The Capsule class defined here will be very similar in structure to the one in the detector capsule.

from vcap import BaseCapsule, NodeDescription, DeviceMapper

from .backend import Backend
from . import config


class Capsule(BaseCapsule):
    name = "classifier_vehicle_color_openvino"
    description = "OpenVINO vehicle color classifier."
    version = 1
    device_mapper = DeviceMapper.map_to_openvino_devices()
    input_type = NodeDescription(
        size=NodeDescription.Size.SINGLE,
        detections=["vehicle"])
    output_type = NodeDescription(
        size=NodeDescription.Size.SINGLE,
        detections=["vehicle"],
        attributes={"color": config.colors})
    backend_loader = lambda capsule_files, device: Backend(
        model_xml=capsule_files[
            "vehicle-attributes-recognition-barrier-0039.xml"],
        weights_bin=capsule_files[
            "vehicle-attributes-recognition-barrier-0039.bin"],
        device_name=device
    )

Let's take a look at some of the differences between this Capsule class and the detector's.

input_type = NodeDescription(
    size=NodeDescription.Size.SINGLE,
    detections=["vehicle"])

This capsule takes vehicle detections produced by the detector capsule as input. Each vehicle found in the video frame is processed one at a time.

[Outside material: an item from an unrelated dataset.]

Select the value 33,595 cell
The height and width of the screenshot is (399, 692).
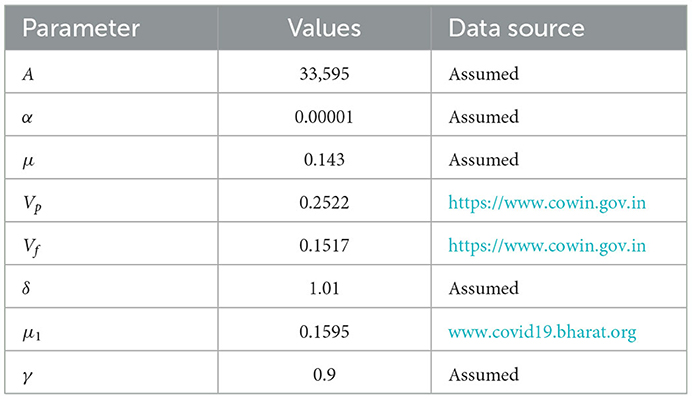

output_type = NodeDescription(
    size=NodeDescription.Size.SINGLE,
    detections=["vehicle"],
    attributes={"color": config.colors})

This capsule provides a vehicle detection with a color attribute as output. Note that classifier capsules do not create new detections. Instead, they augment the detections provided to them by other capsules. We've moved the list of colors out into a separate config.py file so that it can also be referenced by the backend, which we will define in the next section.

# config.py
colors = ["white", "gray", "yellow", "red", "green", "blue", "black"]

You may have noticed that this capsule does not have any options. The options field can be omitted when the capsule doesn't have any parameters that can be modified at runtime.

The Backend Class

We will once again create a file called backend.py where the Backend class will be defined. It will still subclass BaseOpenVINOBackend and we will only need to implement the process_frame method.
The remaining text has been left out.